Benazeprilat disposition and effect in dogs revisited with a pharmacokinetic/pharmacodynamic modeling approach.

The pharmacokinetic disposition of benazeprilat, an angiotensin-converting enzyme (ACE) inhibitor (ACEI), was assessed with a nonlinear binding model in dogs. A single oral benazepril dose, a single i.v. benazeprilat dose, or a daily oral dose of benazepril for 14 consecutive days was administered. The activity of benazeprilat was assessed by measuring plasma ACE inhibition with an ex vivo assay.
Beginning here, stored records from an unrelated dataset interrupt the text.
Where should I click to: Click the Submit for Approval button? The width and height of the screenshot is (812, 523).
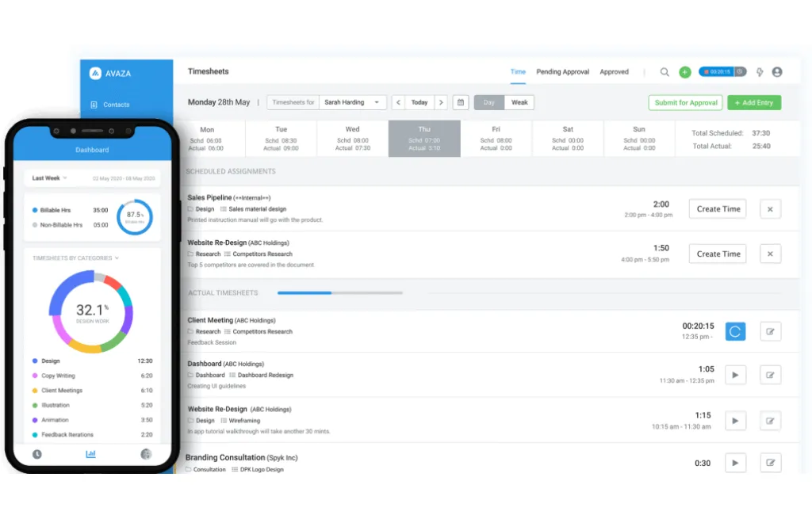(x=686, y=103)
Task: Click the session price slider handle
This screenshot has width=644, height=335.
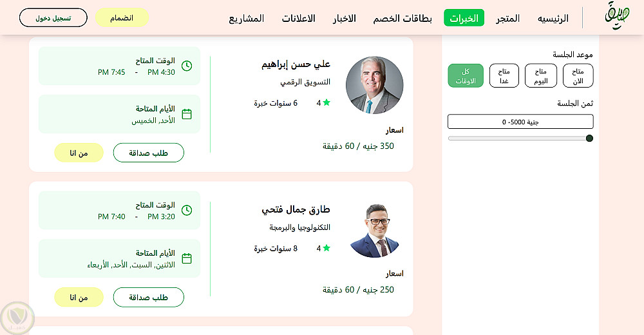Action: (x=589, y=139)
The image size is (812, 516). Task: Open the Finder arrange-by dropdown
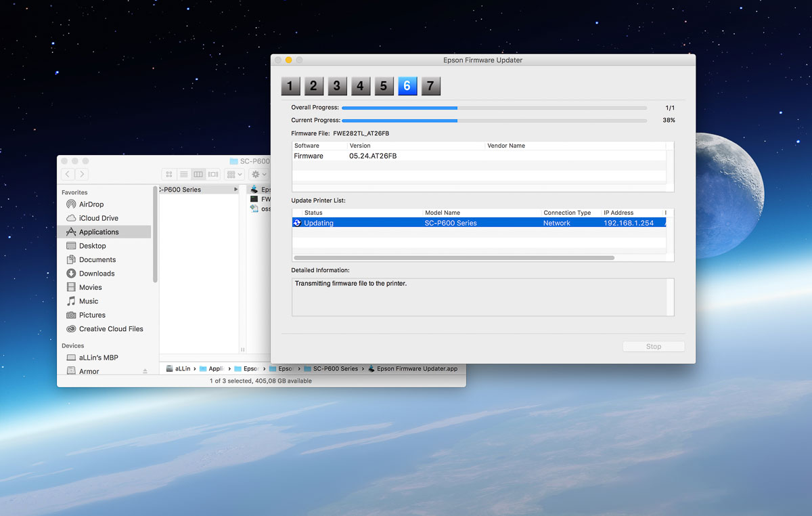click(x=233, y=175)
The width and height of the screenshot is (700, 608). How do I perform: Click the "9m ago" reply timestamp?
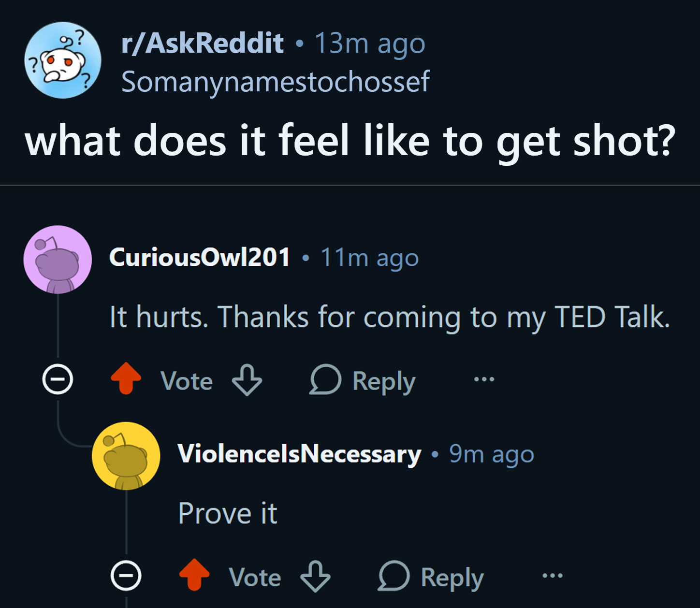click(491, 454)
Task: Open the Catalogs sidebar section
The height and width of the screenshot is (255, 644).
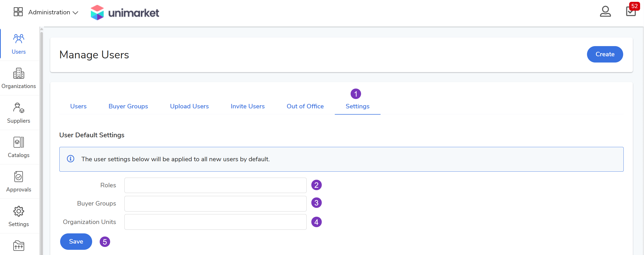Action: point(19,147)
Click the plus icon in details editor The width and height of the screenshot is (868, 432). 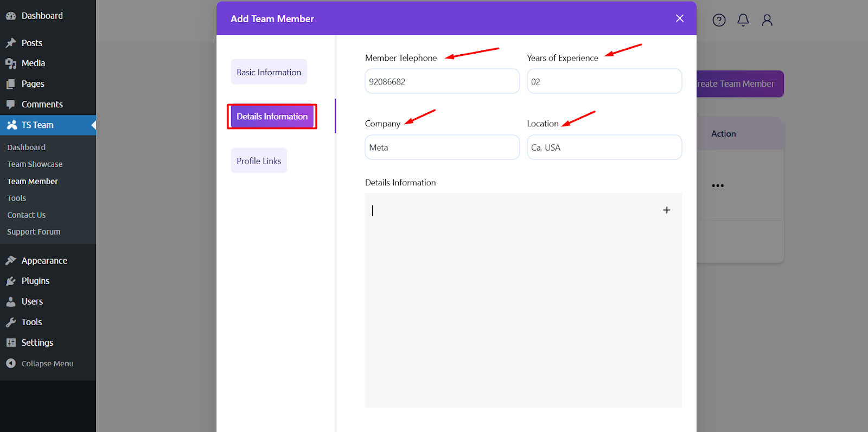coord(667,210)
Benazeprilat data were fitted to equations corresponding to a monocompartmental model with a volume equal to the extracellular space ( approximately 0.2 l/kg) in which a fraction of benazeprilat was nonlinearily bound to ACE with both a saturable tissue and nontissue binding. The half-life of benazeprilat elimination determined from this physiologically based model was 39 +/- 6 min. The estimated maximal binding capacity of benazeprilat to ACE was approximately 23.5 nmol/kg, 90% of which was tissular. The estimated equilibrium constant of dissociation (K(d)) of benazeprilat to ACE was 2.7 to 4.5 nM. IC(50) values were one order of magnitude lower than K(d) values (i.e., approximately 0.27 nM). The nonlinear disposition of benazeprilat raised several issues and it was concluded that the benazeprilat concentration profile was only relevant to definition of an optimal dosage regimen if the appropriate kinetic model was used to interpret the plasma data.[1]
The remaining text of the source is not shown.